Grafana Agent developers have been working towards a feature called Grafana Agent Flow (RFC-0004), a component-based re-imagining of Grafana Agent which compartmentalize the different configurable pieces of the agent, allowing users to more easily understand and debug configuration issues. Grafana Agent Flow was purposefully scoped broadly to allow for exploring many different component-based approaches for prototyping the experimental feature.

The current implementation strategy focuses around expressions: settings for components can be derived from expressions which can reference and mutate the outputs of other components. Values can refer to arbitrary Go values like interfaces or channels, enabling component developers to easily allow users to construct data pipelines using Go APIs without requiring knowledge of the underlying implementation.

The initial expressions prototype used HCL, which initially fit Flow's needs during early prototyping. However, the growing dependency on passing around arbitrary Go values to build pipelines started to conflict with the limitations of HCL, making HCL increasingly insufficient for Flow's specific use case.

We examined alternatives to HCL such as YAML, CUE, Jsonnet, Lua, and Go itself. Eventually, we determined that the way we use arbitrary Go values in expressions for constructing pipelines is a new use case warranting a custom-built language.

This document proposes River, an HCL-inspired declarative expressions-based language for continuous runtime evaluation. The decision to propose a new language is not taken lightly, and is seen as the last resort. As such, much of this proposal will focus on the rationale leading to this choice.

Goals

  • Minimize learning curve as much as possible to reduce friction

  • Make it easy for developers to create Flow components which operate with arbitrary Go values (interfaces, channels, etc.)

  • Expose error messages in an easily understandable and actionable way

  • Natively support using Go values of any type in config expressions

  • Natively support passing around and invoking real Go functions in config expressions

The language design will be scoped as small as possible, and new features will only be added over time as they are determined to be strictly necessary for Flow.

Non-Goals

We are not aiming to create a general purpose configuration language. While it would be possible for River to eventually be used in different contexts by different projects, the primary goal today is specifically targeting Grafana Agent Flow.

We will not provide a full specification for River here, only lightly describing it to allow implementation details to change over time.

Rationale

Why an expression language? Why not YAML?

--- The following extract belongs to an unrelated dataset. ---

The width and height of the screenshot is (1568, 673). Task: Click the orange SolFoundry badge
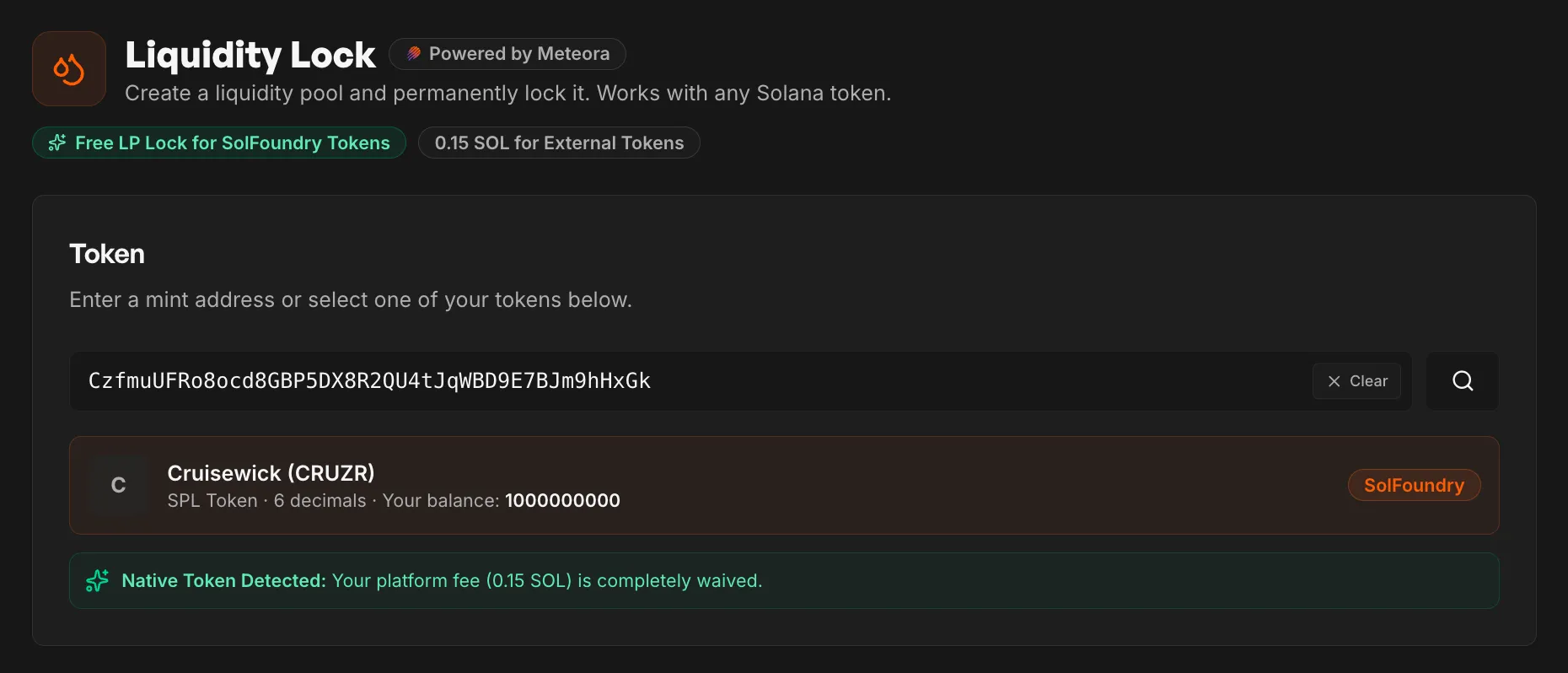1414,486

The entire rationale for creating a new language depends on the rationale that expressions provide a useful amount of capabilities to users. Expressions enable users to manipulate values to meet their own use cases in ways that otherwise would require dedicated feature work, such as:

  • Allowing users to merge metadata together from distinct sources when adding labels to metrics, such as merging labels from discovered Kubernetes namespaces with discovered Kubernetes pods.

  • Allowing users to chain Prometheus service discoveries (e.g., feed the output of Kubernetes Service Discovery into HTTP Service Discovery)

  • Allowing users to perform custom conditional logic, such as increasing rate limits during busier business months.

Without expressions, we would need more components for common tasks. A concat() function call can be used to combine lists of discovered Prometheus targets, but without expressions, there would likely need to be a dedicated component for aggregating sets of targets together.

The belief is that the work required to use and maintain an expression language is far less than the combined work to implement features that would be handled by expressions out of the box.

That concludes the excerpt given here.